Now, if you go with the standard, flat-rate deduction, the same rules apply as they do for purchased vehicles. If you choose the actual expense method, you won’t be able to take a deduction for depreciation, as you’re actually paying for depreciation as part of your lease and don’t actually own the vehicle. So ,for the actual expense method, you are able to deduct your lease payments instead. But, it’s not as simple as adding up your lease payments and writing down the number. See, the IRS considers anything with a fair market value over $19,000 (for 2016) to be a luxury vehicle, and therefore requires you to deduct a certain amount from the lease payments to make things “fair.”

So, if you leased your vehicle in 2016 and put it into service immediately, you can deduction your lease payments. But, you have to deduct what the IRS calls an income inclusion from your total lease payments before deducting them. If your leased vehicle has a fair market value (also known as capitalized cost in some lease contracts) of 22,000, the IRS will make you deduct $12 for the first year deduction, $26 for the second year (2017) and the amount keeps climbing through the fifth year of the lease. So, if your lease payments total $6,000 and the vehicle's fair market value is $29,000, then you’ll need you’ll only be able to deduct $5,975, as the income inclusion amount for a vehicle valued between $29,00 and $30,000 is $25 for the first year.

Note: income inclusion amounts are predetermined by the IRS and published within the proper scheduling book for your 2016 business taxes.

Outside of that, you can deduct all of the other expenses for maintenance, fuel, etc., but you have to be careful with leased vehicles because if any repair or maintenance is covered under warranty, that cannot be claimed in your actual expenses deduction as it wasn’t an actual expense for your company. Leased vehicles are also subjected to the same use policies. The figures above represent a vehicle that was used 100-percent of the time for business purposes. If the same vehicles were used for business 80 percent of the time, you would only be able to deduct 80-percent of the lease payments and the income inclusion amount would also be adjusted down to 80 percent. In the situation above, you would only be able to deduct $4,780. That’s 80-percent of the lease payments with $20 income inclusion deduction (80-percent of $25.)

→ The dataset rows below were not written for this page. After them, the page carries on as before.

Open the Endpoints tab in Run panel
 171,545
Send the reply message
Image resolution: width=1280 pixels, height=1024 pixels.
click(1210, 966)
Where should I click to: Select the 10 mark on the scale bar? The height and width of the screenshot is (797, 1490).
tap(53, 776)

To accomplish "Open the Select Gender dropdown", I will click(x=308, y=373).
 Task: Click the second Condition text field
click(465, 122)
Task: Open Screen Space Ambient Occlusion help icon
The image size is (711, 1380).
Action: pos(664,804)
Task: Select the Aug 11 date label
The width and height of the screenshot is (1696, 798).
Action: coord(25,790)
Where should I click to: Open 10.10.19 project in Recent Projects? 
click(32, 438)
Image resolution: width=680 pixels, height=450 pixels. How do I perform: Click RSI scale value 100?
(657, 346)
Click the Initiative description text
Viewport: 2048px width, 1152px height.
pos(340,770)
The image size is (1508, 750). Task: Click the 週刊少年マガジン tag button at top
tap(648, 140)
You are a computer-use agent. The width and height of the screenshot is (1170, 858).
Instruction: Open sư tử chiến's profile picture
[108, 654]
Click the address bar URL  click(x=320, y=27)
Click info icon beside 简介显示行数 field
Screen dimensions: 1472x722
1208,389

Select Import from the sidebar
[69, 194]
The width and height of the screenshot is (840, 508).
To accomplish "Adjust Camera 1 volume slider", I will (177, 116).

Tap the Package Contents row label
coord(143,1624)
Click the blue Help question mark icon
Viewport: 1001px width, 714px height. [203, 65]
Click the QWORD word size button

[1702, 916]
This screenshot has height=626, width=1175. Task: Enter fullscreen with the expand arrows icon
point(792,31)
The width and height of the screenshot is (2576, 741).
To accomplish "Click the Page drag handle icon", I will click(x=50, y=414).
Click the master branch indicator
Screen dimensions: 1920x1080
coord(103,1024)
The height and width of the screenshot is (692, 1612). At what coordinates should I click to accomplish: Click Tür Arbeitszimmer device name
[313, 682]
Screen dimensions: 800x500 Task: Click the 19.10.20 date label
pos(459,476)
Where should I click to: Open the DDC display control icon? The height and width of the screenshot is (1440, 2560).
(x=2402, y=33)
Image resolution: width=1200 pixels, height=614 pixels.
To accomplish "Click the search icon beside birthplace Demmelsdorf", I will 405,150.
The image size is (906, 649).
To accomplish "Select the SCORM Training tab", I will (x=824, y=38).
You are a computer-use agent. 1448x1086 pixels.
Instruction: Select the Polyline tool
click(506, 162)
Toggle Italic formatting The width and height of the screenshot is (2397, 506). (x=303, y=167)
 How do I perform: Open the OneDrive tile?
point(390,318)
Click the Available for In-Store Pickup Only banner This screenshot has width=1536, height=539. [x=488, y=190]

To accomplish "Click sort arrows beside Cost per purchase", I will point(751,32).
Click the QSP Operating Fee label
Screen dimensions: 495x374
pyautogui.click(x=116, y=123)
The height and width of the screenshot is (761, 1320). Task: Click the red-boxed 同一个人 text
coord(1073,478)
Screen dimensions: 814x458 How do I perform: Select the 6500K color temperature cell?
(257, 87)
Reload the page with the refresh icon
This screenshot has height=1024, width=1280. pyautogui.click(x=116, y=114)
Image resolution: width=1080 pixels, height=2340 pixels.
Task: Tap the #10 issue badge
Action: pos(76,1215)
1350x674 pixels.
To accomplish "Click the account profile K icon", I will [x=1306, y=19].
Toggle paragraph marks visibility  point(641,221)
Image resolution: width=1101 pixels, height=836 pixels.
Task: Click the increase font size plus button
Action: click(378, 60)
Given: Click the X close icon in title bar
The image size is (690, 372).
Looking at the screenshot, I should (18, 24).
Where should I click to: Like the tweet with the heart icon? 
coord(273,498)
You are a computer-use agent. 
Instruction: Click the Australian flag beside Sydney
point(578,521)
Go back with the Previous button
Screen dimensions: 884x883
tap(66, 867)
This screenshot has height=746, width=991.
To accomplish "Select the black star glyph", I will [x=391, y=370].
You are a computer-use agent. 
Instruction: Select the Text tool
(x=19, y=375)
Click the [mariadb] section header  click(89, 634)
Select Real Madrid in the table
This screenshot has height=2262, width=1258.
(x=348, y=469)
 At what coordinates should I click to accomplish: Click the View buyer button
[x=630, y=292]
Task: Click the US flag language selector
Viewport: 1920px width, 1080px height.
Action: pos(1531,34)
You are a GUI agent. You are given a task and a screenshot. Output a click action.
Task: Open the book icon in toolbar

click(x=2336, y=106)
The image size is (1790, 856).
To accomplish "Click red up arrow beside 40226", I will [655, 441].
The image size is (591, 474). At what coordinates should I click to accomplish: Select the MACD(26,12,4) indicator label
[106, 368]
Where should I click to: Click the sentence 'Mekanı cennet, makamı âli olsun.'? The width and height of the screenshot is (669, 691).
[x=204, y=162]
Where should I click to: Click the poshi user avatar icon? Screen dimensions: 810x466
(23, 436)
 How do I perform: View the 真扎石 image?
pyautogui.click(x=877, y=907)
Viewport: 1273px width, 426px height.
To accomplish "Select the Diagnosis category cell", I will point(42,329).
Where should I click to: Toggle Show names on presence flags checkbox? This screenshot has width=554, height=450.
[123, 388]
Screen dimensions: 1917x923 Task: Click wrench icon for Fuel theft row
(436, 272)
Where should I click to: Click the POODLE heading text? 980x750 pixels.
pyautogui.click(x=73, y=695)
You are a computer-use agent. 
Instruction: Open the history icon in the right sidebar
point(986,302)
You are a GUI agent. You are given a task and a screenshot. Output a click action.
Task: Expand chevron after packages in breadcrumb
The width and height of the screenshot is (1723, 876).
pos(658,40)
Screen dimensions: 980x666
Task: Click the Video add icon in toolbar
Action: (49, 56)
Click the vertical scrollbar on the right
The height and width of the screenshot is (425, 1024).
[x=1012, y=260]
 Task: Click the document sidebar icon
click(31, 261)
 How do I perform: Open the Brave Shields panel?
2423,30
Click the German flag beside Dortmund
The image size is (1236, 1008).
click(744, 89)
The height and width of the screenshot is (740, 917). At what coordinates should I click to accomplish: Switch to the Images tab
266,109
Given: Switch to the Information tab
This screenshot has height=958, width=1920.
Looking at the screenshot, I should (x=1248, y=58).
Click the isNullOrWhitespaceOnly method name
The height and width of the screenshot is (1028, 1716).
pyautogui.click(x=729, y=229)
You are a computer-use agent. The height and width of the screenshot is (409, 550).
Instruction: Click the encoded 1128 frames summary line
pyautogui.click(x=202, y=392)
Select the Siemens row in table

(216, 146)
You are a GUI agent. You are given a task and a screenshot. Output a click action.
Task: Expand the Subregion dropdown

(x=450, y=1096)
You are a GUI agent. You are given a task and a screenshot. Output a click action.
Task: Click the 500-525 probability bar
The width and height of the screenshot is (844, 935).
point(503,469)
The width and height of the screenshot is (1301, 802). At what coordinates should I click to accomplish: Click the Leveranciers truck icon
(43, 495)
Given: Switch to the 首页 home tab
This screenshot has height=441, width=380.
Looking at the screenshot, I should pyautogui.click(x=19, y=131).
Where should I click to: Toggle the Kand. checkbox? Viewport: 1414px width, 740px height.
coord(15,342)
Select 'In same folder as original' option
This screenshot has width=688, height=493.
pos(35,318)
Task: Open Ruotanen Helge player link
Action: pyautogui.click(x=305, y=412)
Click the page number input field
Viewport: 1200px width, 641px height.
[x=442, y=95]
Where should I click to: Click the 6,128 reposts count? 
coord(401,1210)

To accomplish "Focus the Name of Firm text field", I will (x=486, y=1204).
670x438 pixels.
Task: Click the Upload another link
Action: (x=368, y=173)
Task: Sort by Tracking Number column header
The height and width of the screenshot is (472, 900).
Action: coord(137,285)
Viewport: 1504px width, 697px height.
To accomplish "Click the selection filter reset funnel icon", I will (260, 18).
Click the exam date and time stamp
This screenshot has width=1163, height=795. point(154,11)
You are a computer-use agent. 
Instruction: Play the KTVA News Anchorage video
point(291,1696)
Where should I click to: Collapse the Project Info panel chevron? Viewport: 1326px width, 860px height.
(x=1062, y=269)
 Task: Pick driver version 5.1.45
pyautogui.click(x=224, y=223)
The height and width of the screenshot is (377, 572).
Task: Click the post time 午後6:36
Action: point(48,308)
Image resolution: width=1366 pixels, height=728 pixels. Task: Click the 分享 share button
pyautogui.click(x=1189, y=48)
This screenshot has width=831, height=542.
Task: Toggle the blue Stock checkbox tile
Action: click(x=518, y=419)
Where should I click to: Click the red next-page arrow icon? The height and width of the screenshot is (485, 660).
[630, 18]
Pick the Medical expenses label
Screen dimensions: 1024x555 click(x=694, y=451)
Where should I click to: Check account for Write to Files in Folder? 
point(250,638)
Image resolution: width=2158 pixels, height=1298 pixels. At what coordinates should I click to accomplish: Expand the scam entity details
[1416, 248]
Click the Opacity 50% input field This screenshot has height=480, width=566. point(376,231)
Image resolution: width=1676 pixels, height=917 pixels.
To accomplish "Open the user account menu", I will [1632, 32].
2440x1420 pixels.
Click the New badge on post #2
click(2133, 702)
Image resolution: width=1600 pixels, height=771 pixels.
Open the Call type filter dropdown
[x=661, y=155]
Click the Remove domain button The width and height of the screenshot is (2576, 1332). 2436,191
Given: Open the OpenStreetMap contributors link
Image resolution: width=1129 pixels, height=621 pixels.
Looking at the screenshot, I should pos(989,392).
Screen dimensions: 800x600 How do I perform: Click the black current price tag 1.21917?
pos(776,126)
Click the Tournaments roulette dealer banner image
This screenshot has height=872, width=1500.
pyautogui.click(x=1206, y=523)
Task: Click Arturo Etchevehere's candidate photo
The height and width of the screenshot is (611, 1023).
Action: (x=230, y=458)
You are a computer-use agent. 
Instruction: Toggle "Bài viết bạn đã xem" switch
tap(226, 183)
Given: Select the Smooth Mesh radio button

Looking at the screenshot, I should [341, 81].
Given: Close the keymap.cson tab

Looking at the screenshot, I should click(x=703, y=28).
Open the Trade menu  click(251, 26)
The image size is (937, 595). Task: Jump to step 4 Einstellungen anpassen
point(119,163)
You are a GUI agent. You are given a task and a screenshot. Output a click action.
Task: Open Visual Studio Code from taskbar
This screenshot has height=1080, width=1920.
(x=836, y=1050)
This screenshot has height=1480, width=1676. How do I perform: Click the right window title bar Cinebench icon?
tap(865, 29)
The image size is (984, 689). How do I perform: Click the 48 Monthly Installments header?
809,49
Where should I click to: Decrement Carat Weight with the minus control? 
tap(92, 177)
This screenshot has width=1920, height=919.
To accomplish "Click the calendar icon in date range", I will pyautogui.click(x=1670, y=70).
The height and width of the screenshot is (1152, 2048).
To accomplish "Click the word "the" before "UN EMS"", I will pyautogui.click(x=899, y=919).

Which Deduction Should You Take?

To be honest, it’s best not to be lazy. Take the time to dig out all of your paperwork and receipts, then determine how much you’ll get to deduct if you use the actual expense method. Then, compute the flat-rate method and see which is more. Take the largest deduction you can, but if you go with the actual method, make sure you have receipts and evidence for everything you’ve spent, including things like fuel, tolls, parking fees, lease payments, loan interest, etc. The IRS will inspect all of this when they finally get to processing your return, and you don’t want the headache of an audit if you accidentally deduct something you shouldn’t or, at the very least, can’t prove. It’s best to purchase a mileage or driving log for each business vehicle you have each year so that you can keep good track of business and personal miles as you go.